Résumé de la décision
Dans l'affaire opposant le préfet des Hauts-de-Seine à M. [B] et d'autres parties, la Cour de cassation a été saisie suite à une ordonnance du 8 avril 2022, rendue par le premier président de la cour d'appel de Paris. Cette ordonnance avait déclaré sans objet l'appel du préfet relatif à une mesure de hospitalisation complète de M. [B], qui avait été réintégré peu après l'adoption de l'arrêté du 21 mars 2022. La Cour de cassation a cassé cette ordonnance, estimant que le juge aurait dû statuer sur la demande du préfet au lieu de constater l'absence d'objet. La cassation n’implique pas de renvoi, car les délais pour statuer sur la mesure étaient expirés.
Arguments pertinents
1. Obligation de statuer : La Cour a rappelé qu'il appartient au juge, lorsqu'il est régulièrement saisi, de statuer sur les demandes présentées. Le préfet soutenait que "l'arrêté du 21 mars 2022 ayant été exécuté [...] il appartenait au juge d'appel de se prononcer sur la demande tendant au maintien de la mesure d'hospitalisation complète".
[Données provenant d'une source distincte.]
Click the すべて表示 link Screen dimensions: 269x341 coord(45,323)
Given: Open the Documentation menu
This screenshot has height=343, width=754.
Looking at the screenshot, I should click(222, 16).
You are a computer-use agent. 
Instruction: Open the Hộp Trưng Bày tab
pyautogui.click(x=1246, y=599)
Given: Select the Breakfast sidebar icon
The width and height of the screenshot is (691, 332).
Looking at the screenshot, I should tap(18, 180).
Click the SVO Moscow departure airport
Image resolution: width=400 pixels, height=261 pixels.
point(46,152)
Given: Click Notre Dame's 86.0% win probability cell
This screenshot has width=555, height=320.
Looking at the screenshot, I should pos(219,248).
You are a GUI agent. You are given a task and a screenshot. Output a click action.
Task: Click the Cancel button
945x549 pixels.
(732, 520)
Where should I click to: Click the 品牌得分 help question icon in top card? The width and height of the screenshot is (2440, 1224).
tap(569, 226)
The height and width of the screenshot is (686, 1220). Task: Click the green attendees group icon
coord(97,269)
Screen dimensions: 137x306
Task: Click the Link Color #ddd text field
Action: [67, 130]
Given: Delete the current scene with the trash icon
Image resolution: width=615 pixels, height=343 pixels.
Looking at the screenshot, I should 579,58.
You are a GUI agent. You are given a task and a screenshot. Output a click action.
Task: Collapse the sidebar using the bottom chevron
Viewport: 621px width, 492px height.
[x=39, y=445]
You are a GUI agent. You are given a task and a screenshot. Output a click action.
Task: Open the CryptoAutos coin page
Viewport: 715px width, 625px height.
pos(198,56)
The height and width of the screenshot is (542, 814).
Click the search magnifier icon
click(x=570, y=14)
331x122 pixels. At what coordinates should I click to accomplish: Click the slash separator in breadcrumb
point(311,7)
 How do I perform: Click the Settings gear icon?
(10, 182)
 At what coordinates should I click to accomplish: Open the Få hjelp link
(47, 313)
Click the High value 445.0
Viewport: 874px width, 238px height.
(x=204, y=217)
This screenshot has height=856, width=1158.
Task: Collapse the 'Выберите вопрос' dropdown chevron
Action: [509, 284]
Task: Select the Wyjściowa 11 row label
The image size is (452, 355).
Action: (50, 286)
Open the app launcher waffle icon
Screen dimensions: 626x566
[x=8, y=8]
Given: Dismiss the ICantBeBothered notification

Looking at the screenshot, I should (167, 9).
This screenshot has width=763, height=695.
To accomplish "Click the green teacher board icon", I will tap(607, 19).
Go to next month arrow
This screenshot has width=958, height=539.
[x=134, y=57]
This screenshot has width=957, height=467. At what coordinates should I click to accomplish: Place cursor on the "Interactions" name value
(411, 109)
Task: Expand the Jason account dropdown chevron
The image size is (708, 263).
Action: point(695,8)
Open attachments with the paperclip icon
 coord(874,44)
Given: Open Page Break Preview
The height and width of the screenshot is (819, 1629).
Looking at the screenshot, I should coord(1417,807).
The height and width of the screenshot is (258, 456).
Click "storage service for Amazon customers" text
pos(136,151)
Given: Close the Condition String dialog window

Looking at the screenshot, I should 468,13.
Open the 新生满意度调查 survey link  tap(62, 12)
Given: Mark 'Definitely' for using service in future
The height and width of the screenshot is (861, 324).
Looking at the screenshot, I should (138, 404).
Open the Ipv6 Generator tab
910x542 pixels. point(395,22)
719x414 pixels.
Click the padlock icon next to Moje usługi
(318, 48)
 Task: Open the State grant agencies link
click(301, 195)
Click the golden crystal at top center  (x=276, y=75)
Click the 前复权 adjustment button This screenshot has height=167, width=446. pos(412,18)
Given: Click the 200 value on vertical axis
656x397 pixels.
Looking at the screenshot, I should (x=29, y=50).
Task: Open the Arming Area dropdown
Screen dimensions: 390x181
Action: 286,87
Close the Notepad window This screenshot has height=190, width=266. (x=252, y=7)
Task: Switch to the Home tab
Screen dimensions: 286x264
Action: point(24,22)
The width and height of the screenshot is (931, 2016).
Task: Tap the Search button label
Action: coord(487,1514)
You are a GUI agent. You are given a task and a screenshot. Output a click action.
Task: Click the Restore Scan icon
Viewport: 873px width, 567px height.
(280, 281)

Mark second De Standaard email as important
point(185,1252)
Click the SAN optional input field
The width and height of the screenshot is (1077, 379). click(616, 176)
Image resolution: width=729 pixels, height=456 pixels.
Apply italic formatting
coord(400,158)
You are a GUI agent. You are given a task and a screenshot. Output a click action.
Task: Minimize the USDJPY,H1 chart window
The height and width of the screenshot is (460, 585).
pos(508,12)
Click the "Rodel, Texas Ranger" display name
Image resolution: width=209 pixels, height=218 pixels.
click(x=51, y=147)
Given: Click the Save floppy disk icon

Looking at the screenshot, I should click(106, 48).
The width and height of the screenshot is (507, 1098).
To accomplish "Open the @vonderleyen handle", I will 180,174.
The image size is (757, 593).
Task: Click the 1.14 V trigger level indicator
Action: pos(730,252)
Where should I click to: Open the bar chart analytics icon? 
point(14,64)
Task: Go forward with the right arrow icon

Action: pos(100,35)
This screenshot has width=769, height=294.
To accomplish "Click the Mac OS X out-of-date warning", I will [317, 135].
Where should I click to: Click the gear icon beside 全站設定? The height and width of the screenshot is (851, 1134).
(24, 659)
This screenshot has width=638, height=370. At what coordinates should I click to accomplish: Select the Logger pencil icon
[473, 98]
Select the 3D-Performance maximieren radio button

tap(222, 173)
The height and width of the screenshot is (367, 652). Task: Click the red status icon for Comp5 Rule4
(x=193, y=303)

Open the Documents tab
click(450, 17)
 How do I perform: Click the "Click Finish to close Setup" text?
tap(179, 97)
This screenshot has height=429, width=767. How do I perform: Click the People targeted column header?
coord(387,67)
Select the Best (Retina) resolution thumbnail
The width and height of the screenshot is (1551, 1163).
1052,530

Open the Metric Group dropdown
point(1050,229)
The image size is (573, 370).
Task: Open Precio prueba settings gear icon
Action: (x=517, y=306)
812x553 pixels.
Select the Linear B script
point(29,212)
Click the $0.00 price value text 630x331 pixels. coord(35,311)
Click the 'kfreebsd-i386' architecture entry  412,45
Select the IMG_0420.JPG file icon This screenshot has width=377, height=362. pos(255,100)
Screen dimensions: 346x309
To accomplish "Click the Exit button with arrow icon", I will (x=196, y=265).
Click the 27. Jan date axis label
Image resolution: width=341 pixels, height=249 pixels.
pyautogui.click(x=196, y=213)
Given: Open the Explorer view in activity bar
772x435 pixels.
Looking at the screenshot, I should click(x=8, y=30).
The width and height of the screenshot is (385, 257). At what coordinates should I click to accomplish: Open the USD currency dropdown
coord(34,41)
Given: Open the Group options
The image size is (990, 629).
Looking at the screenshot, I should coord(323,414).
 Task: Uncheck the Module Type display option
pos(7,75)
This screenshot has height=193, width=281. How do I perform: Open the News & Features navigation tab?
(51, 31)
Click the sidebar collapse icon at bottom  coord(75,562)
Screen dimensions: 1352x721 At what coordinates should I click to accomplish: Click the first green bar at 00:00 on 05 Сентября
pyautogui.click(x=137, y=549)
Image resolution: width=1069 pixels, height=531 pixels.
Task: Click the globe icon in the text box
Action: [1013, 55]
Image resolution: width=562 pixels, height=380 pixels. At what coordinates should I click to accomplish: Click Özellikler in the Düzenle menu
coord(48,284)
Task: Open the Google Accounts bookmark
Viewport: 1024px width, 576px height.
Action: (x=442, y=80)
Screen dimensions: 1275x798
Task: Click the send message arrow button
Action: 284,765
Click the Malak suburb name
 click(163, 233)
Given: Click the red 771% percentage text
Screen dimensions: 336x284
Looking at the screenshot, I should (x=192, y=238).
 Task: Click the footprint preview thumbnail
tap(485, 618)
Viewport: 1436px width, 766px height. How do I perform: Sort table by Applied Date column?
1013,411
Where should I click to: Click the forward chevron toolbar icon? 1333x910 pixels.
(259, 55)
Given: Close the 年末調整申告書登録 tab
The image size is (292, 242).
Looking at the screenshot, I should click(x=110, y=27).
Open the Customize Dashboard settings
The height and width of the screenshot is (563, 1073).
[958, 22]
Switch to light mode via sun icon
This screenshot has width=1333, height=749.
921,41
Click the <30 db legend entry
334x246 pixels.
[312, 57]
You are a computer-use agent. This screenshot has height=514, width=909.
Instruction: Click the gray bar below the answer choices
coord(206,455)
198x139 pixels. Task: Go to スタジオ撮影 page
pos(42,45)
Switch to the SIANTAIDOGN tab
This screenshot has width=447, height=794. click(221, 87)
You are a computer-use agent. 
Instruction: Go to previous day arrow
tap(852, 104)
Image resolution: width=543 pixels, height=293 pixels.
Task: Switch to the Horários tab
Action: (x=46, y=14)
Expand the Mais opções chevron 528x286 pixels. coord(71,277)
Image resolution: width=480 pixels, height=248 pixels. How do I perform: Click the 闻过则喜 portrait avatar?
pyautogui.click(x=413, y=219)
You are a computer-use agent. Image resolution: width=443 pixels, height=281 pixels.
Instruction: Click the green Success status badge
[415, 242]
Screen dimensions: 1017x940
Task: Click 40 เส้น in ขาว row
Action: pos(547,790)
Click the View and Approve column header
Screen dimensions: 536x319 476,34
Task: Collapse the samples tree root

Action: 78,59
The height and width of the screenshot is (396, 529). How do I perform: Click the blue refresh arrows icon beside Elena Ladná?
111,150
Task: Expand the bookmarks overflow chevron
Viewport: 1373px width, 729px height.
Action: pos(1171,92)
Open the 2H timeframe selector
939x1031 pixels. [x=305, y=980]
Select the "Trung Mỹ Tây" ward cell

2. Erreurs de procédure : Le premier président a été critiqué pour avoir déclaré l'appel sans objet, en invoquant la réintégration de M. [B] en hospitalisation. La Cour a souligné que cette décision viole les articles 4 et 5 du Code de procédure civile, qui établissent que “le juge doit statuer sur les demandes dont il est régulièrement saisi”.
Interprétations et citations légales
1. Article 4 du Code de procédure civile : Ce texte établit le principe selon lequel “le juge doit statuer, même en l'absence des parties, sur l'ensemble des demandes”. La Cour a souligné l'importance pour le juge de trancher les questions qui lui sont déférées, plutôt que de rejeter la demande comme devenue sans objet.
2. Article 5 du Code de procédure civile : Celui-ci stipule que “Le juge ne peut pas surseoir à statuer que dans les cas prévus par la loi”. Dans cette affaire, il était en dehors de son office en refusant de statuer sur la mesure d'hospitalisation complète, après que le préfet a demandé une prolongation.
3. Application des textes : La cassation a été prononcée en vertu des articles L. 411-3, alinéa 1er, du Code de l'organisation judiciaire et 627 du Code de procédure civile, précisant que “la cassation n’implique pas qu’il soit à nouveau statué sur le fond, mais souligne que les délais légaux pour statuer étaient expirés, laissant donc sans sujet la mesure.”
Cette décision met en exergue l'importance pour les juridictions de respecter leurs compétences et d’assurer une réponse judiciaire claire aux demandes formulées, en particulier dans les cas touchant aux libertés individuelles.